Even fans who don’t live anywhere near Cobb County can’t be too displeased anymore with the Atlanta Braves’ move away from Turner Field to a new home in 2017.

The projected revenue hike from the suburban ballpark has allowed the team to lock up most of its young core of talent, seemingly guaranteeing success on the field for years to come.

The latest to get a long-term deal was Gold Glove shortstop Andrelton Simmons, who received a seven-year extension on Thursday worth $58 million.

That pushes the guaranteed money the Braves have committed to the past few weeks to $280 million, not counting options and incentives that could put the figure well over $300 million.

Simmons’s contract, which is the largest ever for a player with one to two years of major league time, runs through 2020 and covers his arbitration years plus two seasons of potential free agency.

“It really hasn’t sunk in yet,” Simmons told reporters in Florida, where the Braves held their second full-squad work. “I know I’m happy though. I can tell you that. I’m really happy.”

Simmons gets a $1 million signing bonus to go with a $1 million 2014 salary, then $3 million in 2015, $6 million in 2016, $8 million in 2017, $11 million in 2018, $13 million in 2019 and $15 million in 2020.

Who says defensive is underappreciated?

Simmons, 24, hit just .248 in his first full season last year, but won the Platinum Glove as the best overall fielder in the National League while setting new standards in certain metrics.

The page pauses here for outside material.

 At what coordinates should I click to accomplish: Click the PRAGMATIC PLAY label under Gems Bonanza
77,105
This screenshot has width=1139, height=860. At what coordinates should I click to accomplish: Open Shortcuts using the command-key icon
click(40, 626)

“For us it was something of a no-brainer that he was going to be part of the core of young players that we wanted to sign long-term,” general manager Frank Wren told reporters in Florida.

“We believe he’s the premier shortstop in the game.”

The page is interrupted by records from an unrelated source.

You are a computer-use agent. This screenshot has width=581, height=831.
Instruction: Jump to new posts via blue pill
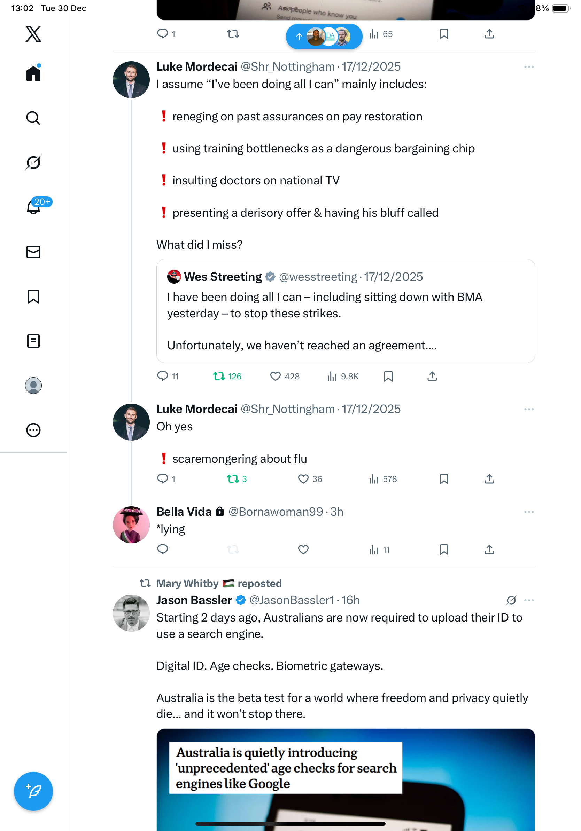[324, 36]
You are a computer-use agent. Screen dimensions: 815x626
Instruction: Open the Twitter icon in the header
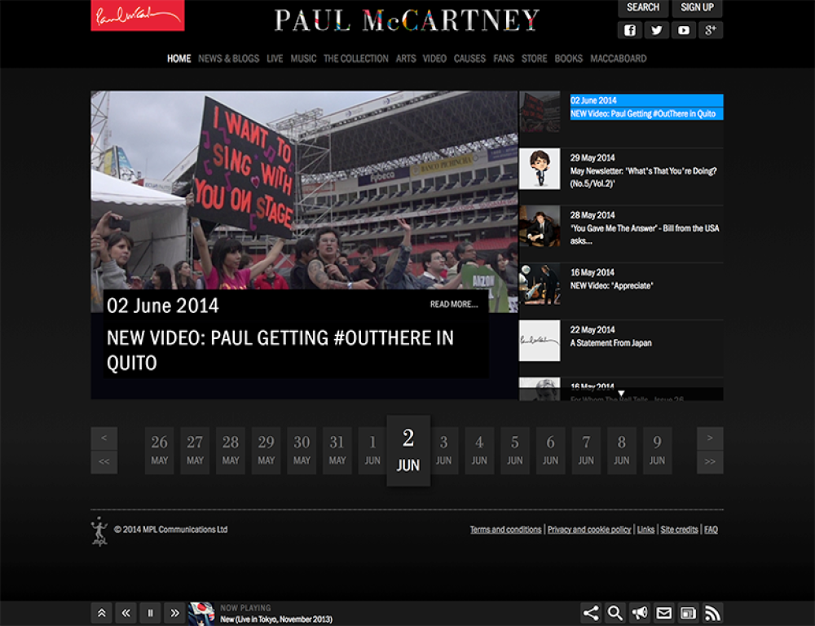[656, 30]
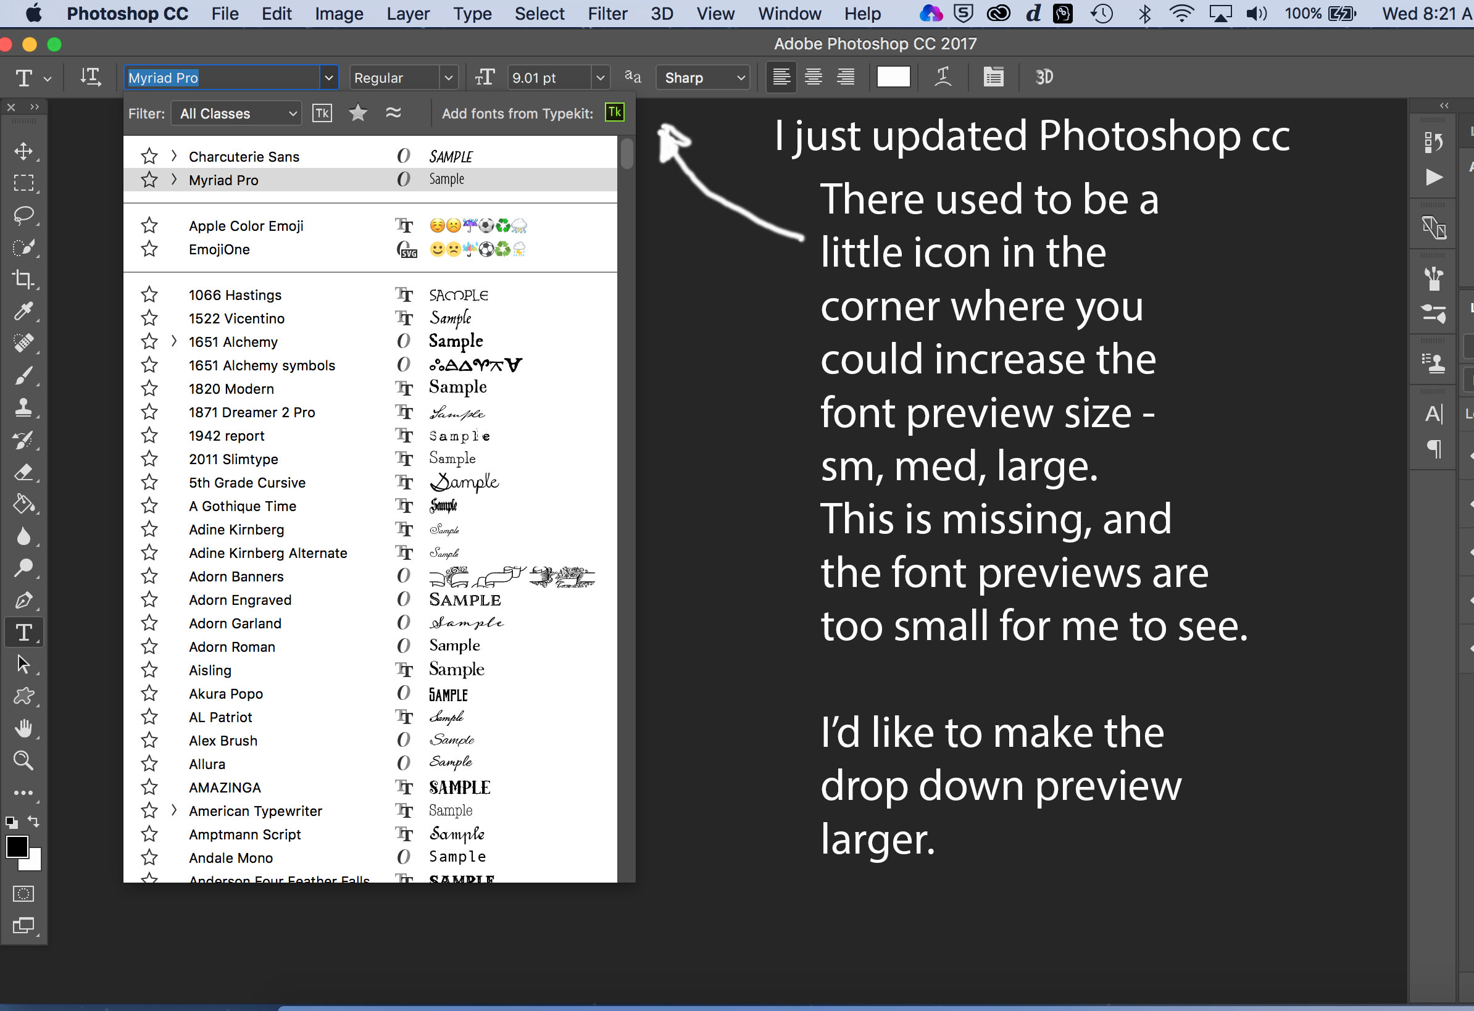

Over a two-week stretch the suddenly free-spending the Braves have signed first baseman Freddie Freeman to a franchise-record five-year, $135 million contract, given closer Craig Kimbrel a four-year, $42 million deal with a fifth-year option, tied up starting pitcher Julio Teheran to a six-year, $32.4 million extension and tendered right fielder Jason Heyward a two-year, $13.3 million deal.

Next up for the Braves could be Mike Minor or fellow starter Kris Medlen.

“I’m not saying they’ll be more this year, but there will be more as we go forward,” Wren said of locking up players long term.

Wren and manager Fredi Gonzalez are also under contract now past 2014, having received contract extensions themselves that were announced on Wednesday.